Increasing the propeller diameter, pitch, and blade area can also increase the motor run. Dave’s model uses a 16-inch diameter x 20-inch pitch propeller (406.4 x 508mm). Some F1G propeller hubs allow blade pitch to easily be adjusted at the field.
In addition to the long motor run, Dave’s F1G offers several unusual features including that he built, rather than bought, the model. The three-function timer was made from a wind-up plastic clock mechanism and scroll purchased from Texas Timers.
He modified it for slower running and added the scroll, disks, and wire-release arms to operate the variable incidence tailplane, auto rudder, and dethermalizer. “I use the auto functions with 12 strands of 1/8, but they are not needed for 22 strands of 1/16,” Dave added.
The wing uses a carbon-fiber D-box that Dave vacuum-bagged over a form. The finished D-box shell was then attached to balsa front ribs and a carbon-balsa spar. Carbon-capped aft ribs tie the D-box to a narrow TE. The stabilizer, however, is all-wood and uses the egg-crate construction popularized by Italian modelers in the 1960s.
Throughout the years, I’ve used egg-crate construction for wings and stabilizers and can vouch for its high torsional strength. It is much easier to build than it looks.
As outlined in the 1959-61 Model Aeronautic Year Book edited by Frank Zaic, the secret is to use rectangular strips for the ribs and then sand to airfoil shape. For his stabilizer, Dave used .248-inch-high strips of 1/32-inch balsa, 1/16-inch square spars with webbing between, and 1/16-inch square basswood for the TE. A scrap of D-box material from the wing protects the center section from hold-down bands.
Fuselage Jig
When the various components are round, keeping everything straight during assembly isn’t easy. My newest jig uses a 48-inch long T-track—an aluminum extrusion widely used for woodworking jigs. The Incra T-Track I used is also available in shorter sections. I picked up a set of eight plastic knobs and T-bolts. For portability, I simply clamp the rail to my workbench, using a long straightedge to assure that it is flat and straight.
Each jig base is made from 3/4-inch-thick pine and measures 1 inch wide and 21/2 inches long. A groove measuring 1/8 inch wide x 1/4 inch deep is cut across the top of each block. Two 1/4-inch holes are drilled in each block, 1/2 inch from each end and centered from side to side. To locate the block on the T-track, a strip of 1/8-inch plywood, 3/8 inch wide, was glued on the bottom of each base exactly 3/8 inch from one side. After the glue dried, a section of the plywood strip was cut away at the holes to allow the T-nut to grip the rail.
A number of 2-inch x 21/2-inch plates were cut from 1/8-inch plywood.
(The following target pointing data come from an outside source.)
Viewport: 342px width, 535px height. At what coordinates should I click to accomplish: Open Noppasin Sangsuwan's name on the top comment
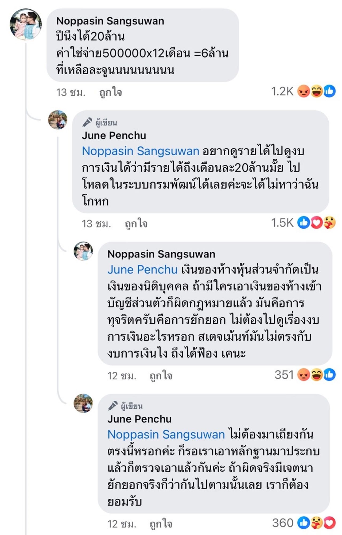[110, 21]
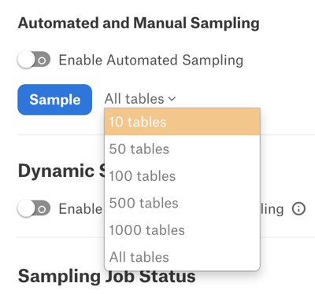Select All tables at the list bottom
Screen dimensions: 315x294
point(182,257)
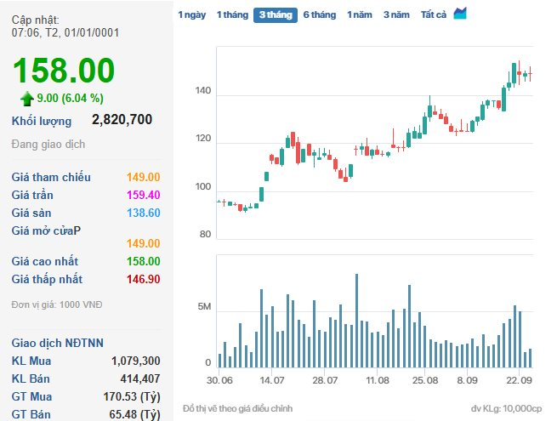Switch to the 1 tháng range
The width and height of the screenshot is (557, 421).
[x=230, y=14]
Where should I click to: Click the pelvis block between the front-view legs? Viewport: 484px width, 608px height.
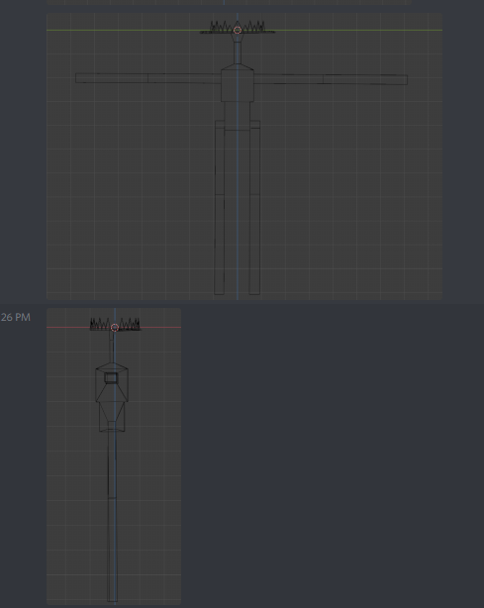[238, 116]
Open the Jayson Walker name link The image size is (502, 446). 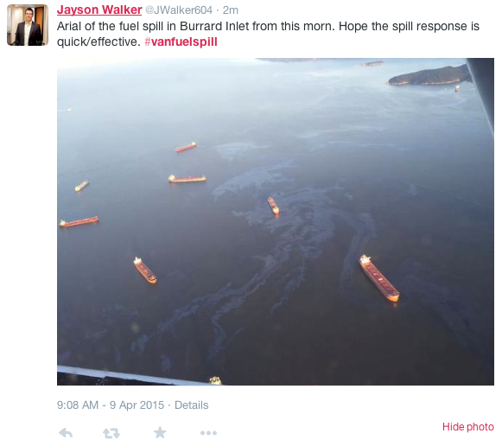99,10
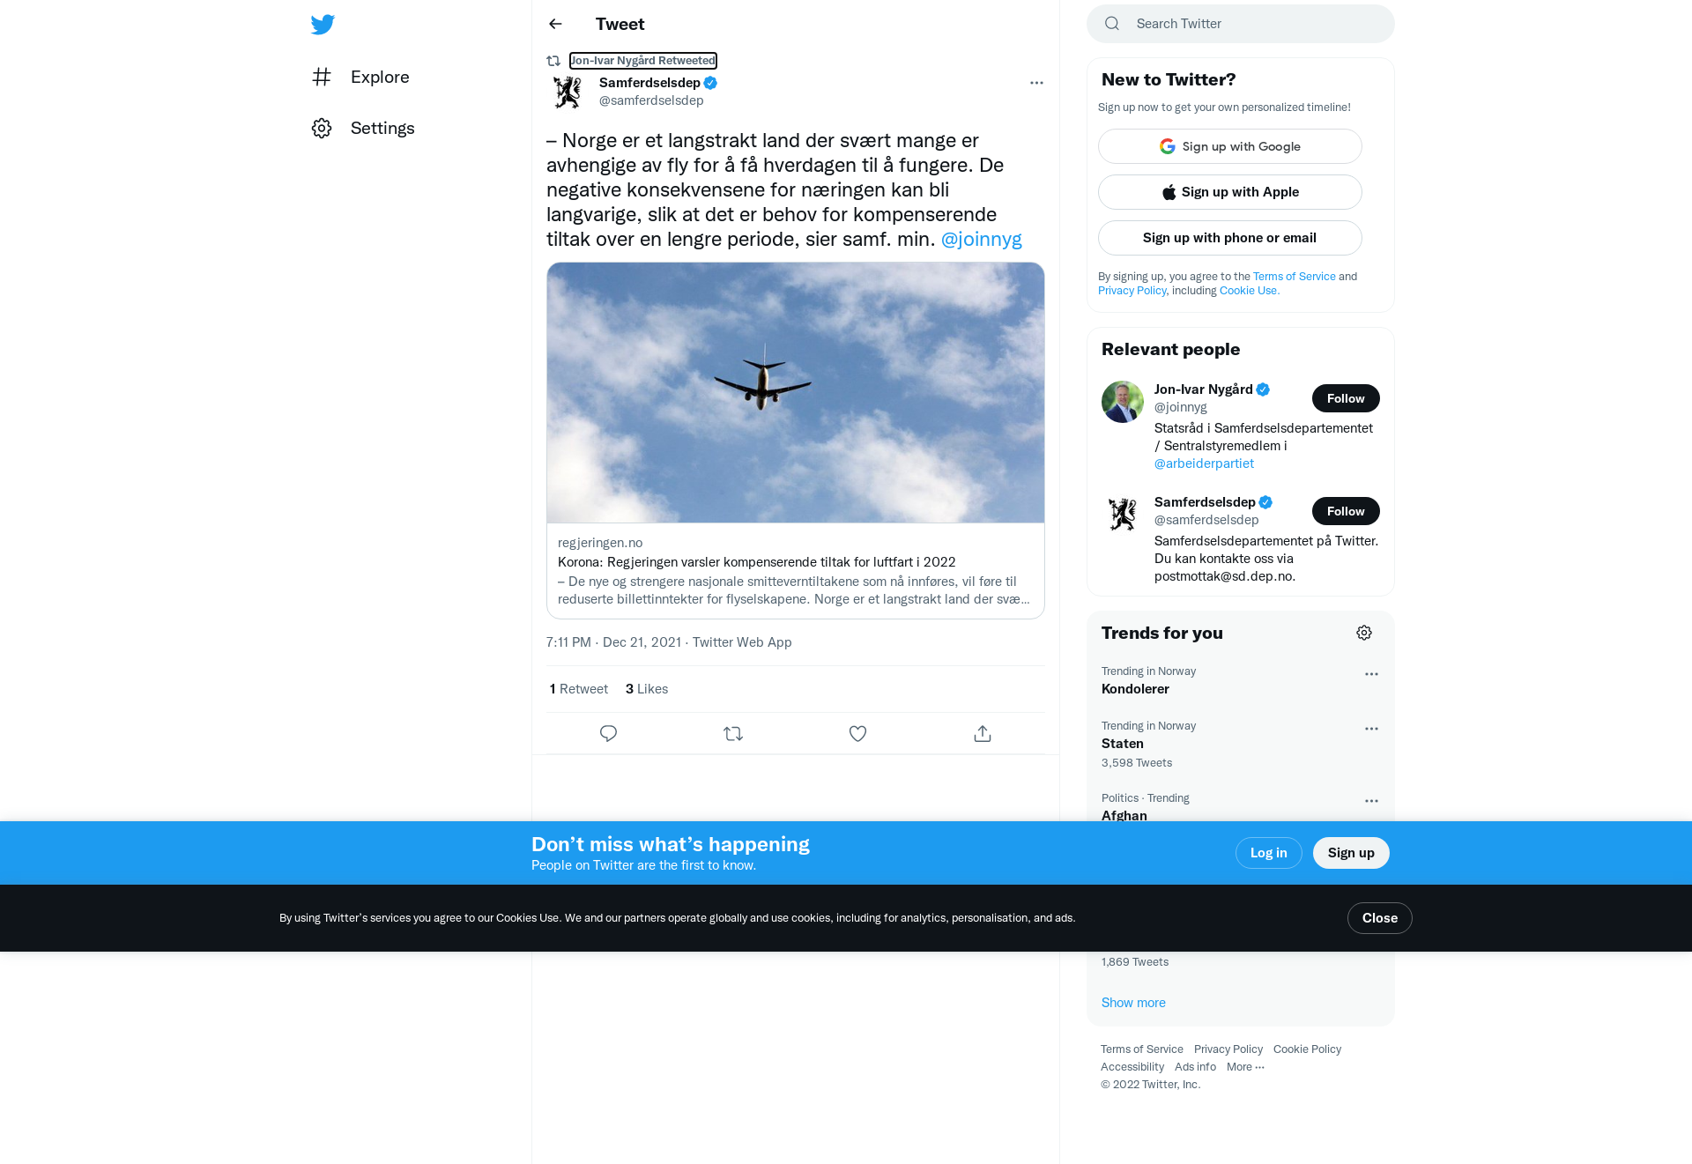Sign up with Google
The width and height of the screenshot is (1692, 1164).
point(1229,146)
A 1/16-inch hole was drilled in each, 13/4 inches up from the bottom, and centered side to side. These small holes were used to locate the center of the various-size holes I drilled to fit the diameter of fuselage pieces I would be joining on the jig.
Each plate is glued in the groove in the top of a block, making sure the plate is fully seated, centered from side to side, and the center of each hole is in the same height above the T-track.
To accommodate future needs, I made up plenty of extra blocks and plywood plates. Sizes are not critical and could be scaled up or down. Make sure the blocks are long enough to allow the plastic knobs to turn without hitting the plywood plate.
This idea could be adapted for other modeling uses, perhaps to support formers for a built-up Scale model fuselage.